■ **Try it**: Only the text belongs in the copy. Transcribe the data exactly and drop any pictures.

(Stored data entries)
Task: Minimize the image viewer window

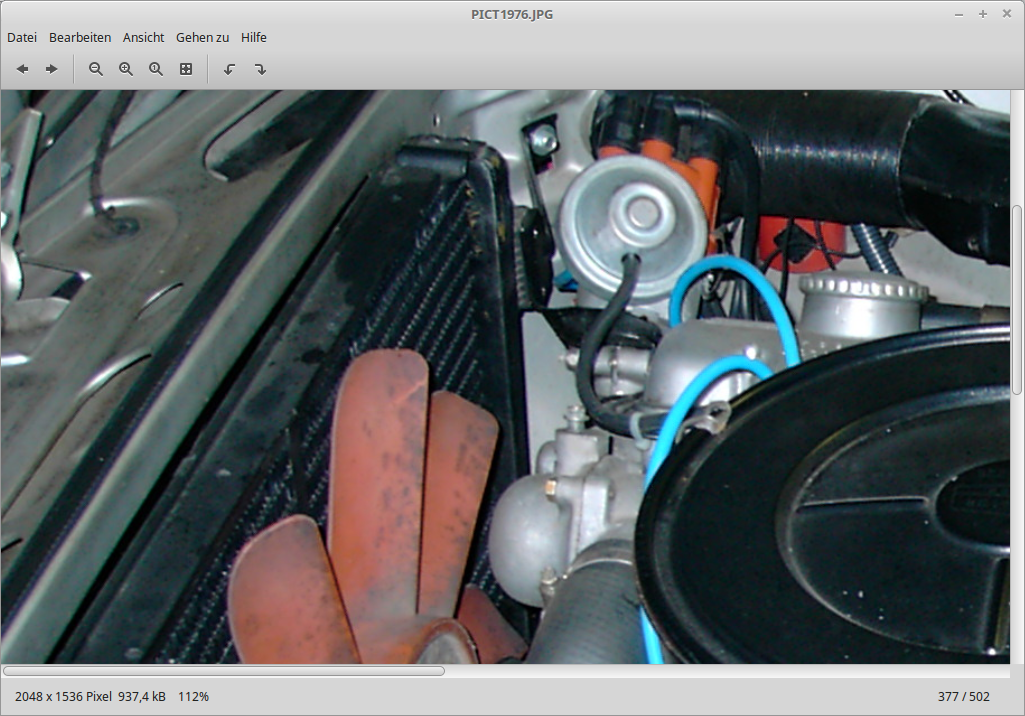Action: coord(959,14)
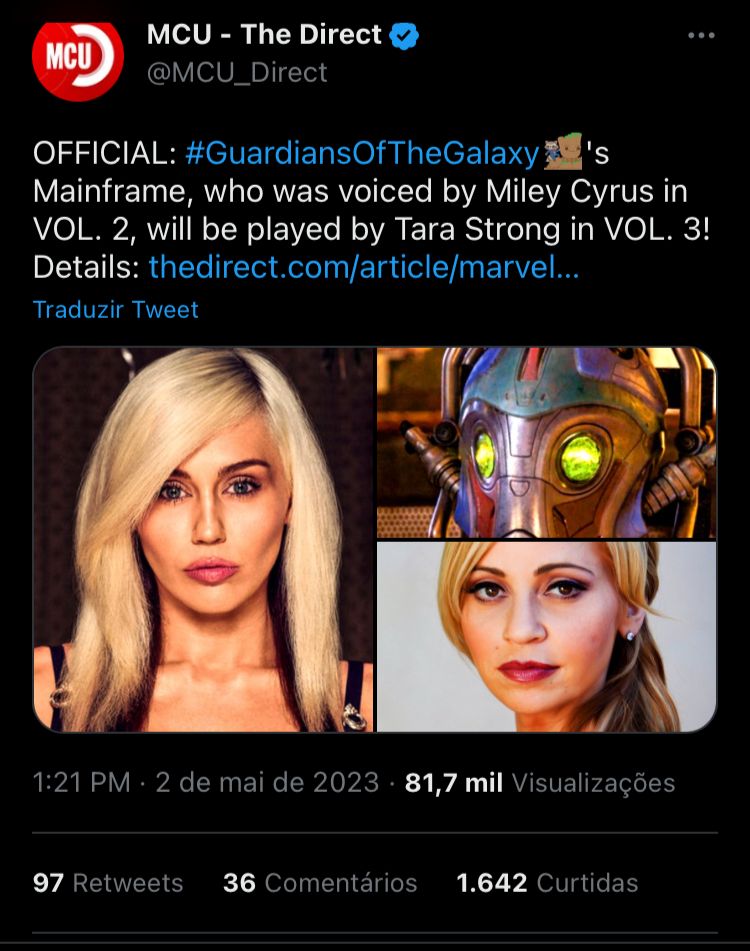Show the 36 Comentários list

320,883
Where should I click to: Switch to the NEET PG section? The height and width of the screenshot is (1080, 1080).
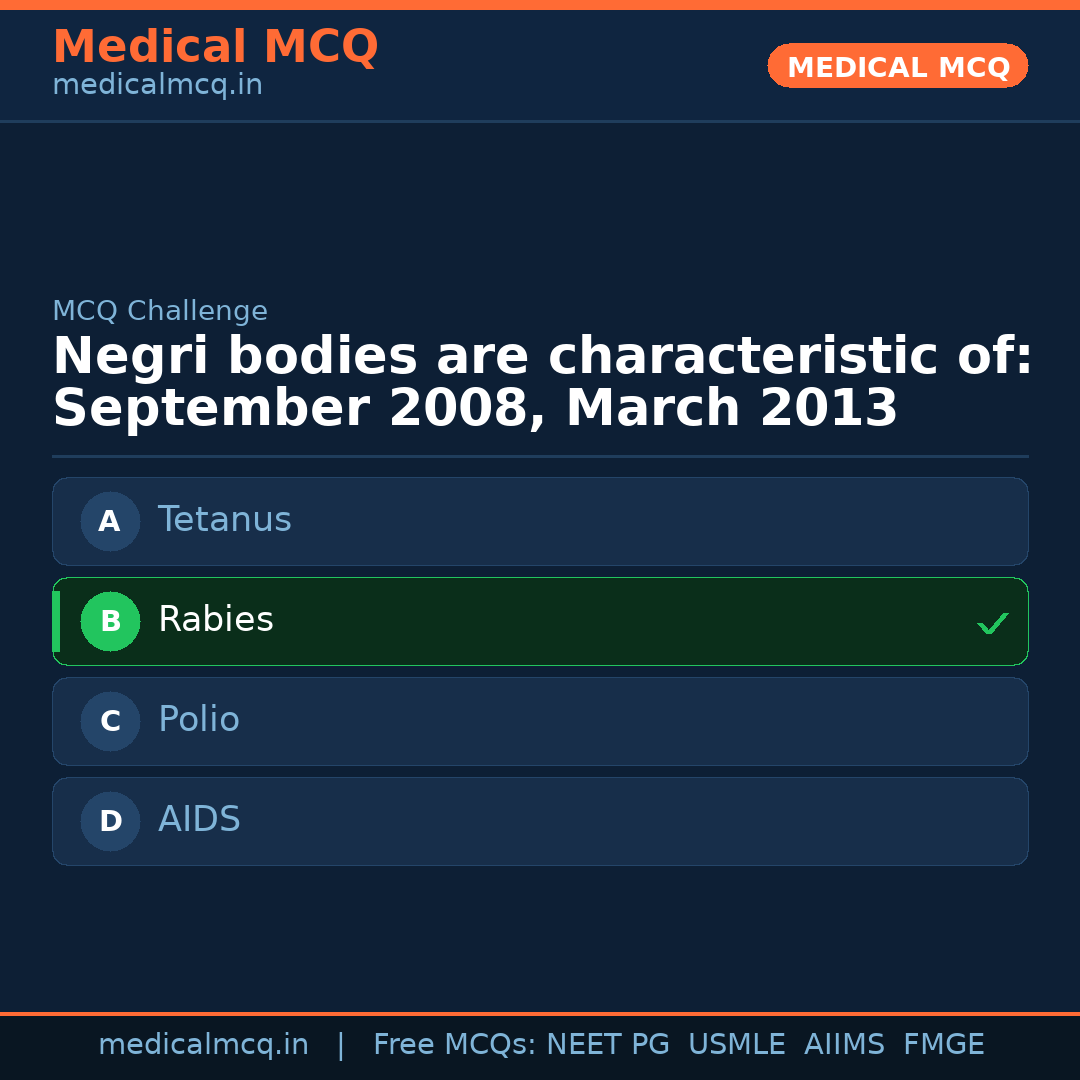pos(607,1044)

■ **Answer to the exercise**:
Task: Minimize the image viewer window

Action: coord(959,14)
Show the 36 Comentários list

320,883
Where should I click to: Switch to the NEET PG section? The height and width of the screenshot is (1080, 1080).
pos(607,1044)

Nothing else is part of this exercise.